Film: Cloud Atlas

So, Cloud Atlas (2012). Wow, what a spectacular mess! This three-hour epic, adapted from David Mitchell’s novel, is the kludgiest of kludges: a fast, dizzying sprawl that jukes and dekes all over the screen, like several different movies spliced together by editors with guns to their heads. It’s ambitious as hell, but just as pretentious. When it works, it’s flashy and compelling and even eloquent, but just as often it raises eyebrows, drops jaws, fumbles its tones and overstates its themes. It’s by no means a great film, but it’s clearly an attempt at greatness, with superior moments. It’s a fascinating beast.

The narrative spans centuries, and follows six different tracks that, as the film unfolds, turn out to be cleverly, loosely connected to each other. In 1849, lawyer Adam Ewing (Jim Sturgess) travels to a remote Pacific island, where he becomes entwined in the lives of a slave (David Gyasi) and an unscrupulous doctor (Tom Hanks). In 1930s England, young musician Robert Frobisher (Ben Whishaw) takes a job working for an established composer, Vivyan Ayrs (Jim Broadbent), where he finds the inspiration for his own work. In the early seventies, a chance encounter introduces reporter Luisa Rey (Halle Berry) to a Dr. Rufus Sixsmith (James D’Arcy), which puts her onto an energy-industry conspiracy. In 2012, publisher Timothy Cavendish (Broadbent again) gets into hot water when one of his clients’ books takes off, and his gang friends decide they deserve a cut of the profits. Meanwhile, in futuristic Neo Seoul, Korea, Sonmi-451 (Doona Bae) is part of an artificially-created underclass of “fabricants,” freed from subservience by revolutionary Hae-Joo Chang (Sturgess again) as part of a plan to undermine the prevailing, unjust order. Finally, in the far future, Zachry (Hanks again) lives among a primitive tribe in “the Valley,” his life disrupted by the arrival of Meronym (Berry again), who hails from the Earth’s last advanced society and has come to his territory on an important mission.

These six stories launch virtually simultaneously, and the narrative ricochets haphazardly from timeline to timeline in a confusing, compelling tangle. Or rather, it seems haphazard: eventually, occasionally, clever little nexus points draw connections between the disparate threads. The connective tissue isn’t particularly strong on the plot level, but the themes — class injustice, dominance and subservience, the need for revolution to overturn existing power structures — remain consistent. In the end, the plot devices that thread the timelines together attempt to sell the story’s broader mission: that this is the ultimate human story, and that human story-telling (in journals, music, letters, films) all contribute to the lore of our existence.

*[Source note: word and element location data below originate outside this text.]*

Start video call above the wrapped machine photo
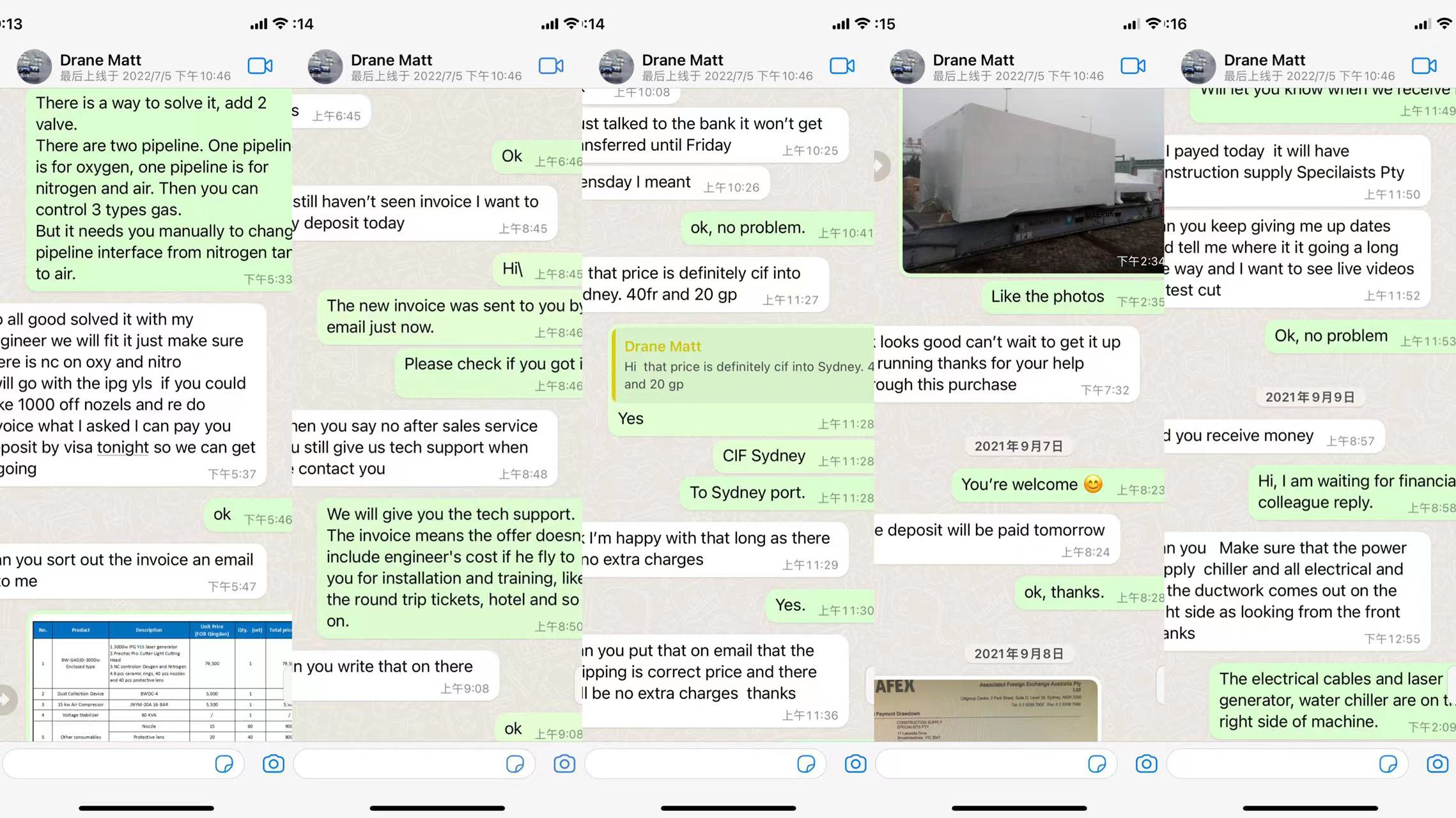[x=1133, y=66]
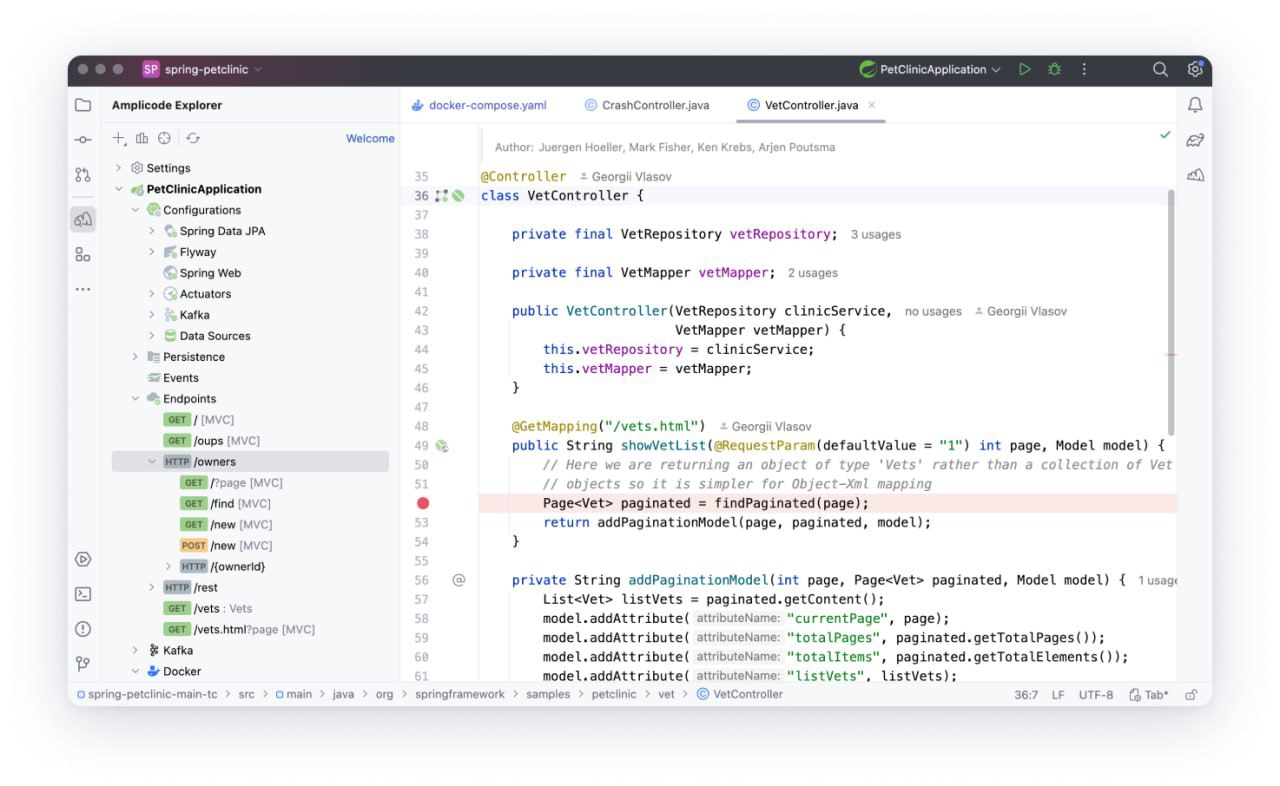This screenshot has width=1280, height=786.
Task: Toggle the implementation gutter icon on VetController class
Action: (x=443, y=196)
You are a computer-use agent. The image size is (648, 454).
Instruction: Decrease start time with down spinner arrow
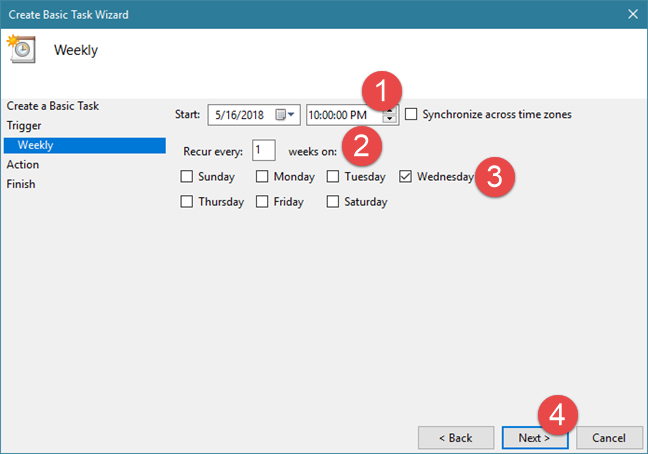(x=391, y=120)
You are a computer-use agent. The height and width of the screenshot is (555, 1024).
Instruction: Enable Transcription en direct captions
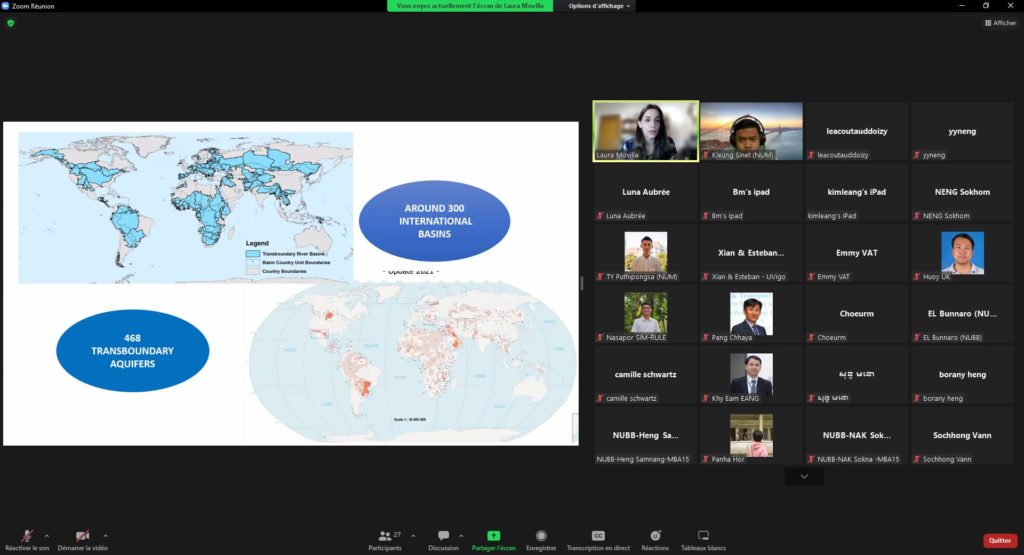coord(598,537)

To further illustrate the universality of its human drama, every actor recurs in multiple timelines playing different roles. Here, then, is one of the film’s most problematic aspects. Due to the globe-spanning nature of the story, Cloud Atlas necessarily includes characters of many races, and the film deploys its cast across the entire spectrum, casting against race (and occasionally against gender). It’s a thematic strategy, clearly, but it’s an awkward and regressive one that doesn’t pay off. Aside from the weird racial insensitivity, it’s also simply distracting: the cross-dressing, cross-racial makeovers are, by and large, unconvincing and draw undue attention to the film’s craft, rather than feeling seamlessly integrated into it. At best, it’s clever; at worst, it gives the film a jarring Monty Python feel. The decision is bold but ill-considered, more disruptive than effective.

Then there’s tone, which is all over the map. Two teams directed the film: Lana and Andy Wachowski (of The Matrix fame) and Tom Tykwer (whose best work includes Run Lola Run and Winter Sleepers). Their directorial sensibilities mostly cooperate, but at times the Wachowskis’ eyebally-kicky SF action proclivities overwhelm the film (particularly in the Neo Seoul scenes), while one of Tykwer’s sequences, the 2012 storyline following Broadbent’s bumbling publisher, is a weak link that clashes tonally with the rest of the film’s super-seriousness.

For all that, I really enjoyed watching this complicated mess. It’s like listening to postmodern mash-up music that deliberately provokes and surprises; whenever it looks like it’s going to sustain an idea, it left-turns violently, keeping the consumer unbalanced. This isn’t just six movies at once, it’s six movies of different genres: historical epic, historical romance, hardboiled period mystery, madcap contemporary humor, futuristic SF, and post-apocalyptic fiction, all boiled together in an unlikely stew. It’s trying things out, rather brashly. It doesn’t always work, but it’s fascinating in the attempt, a glorious, eye-popping failure. Recommended…sort of?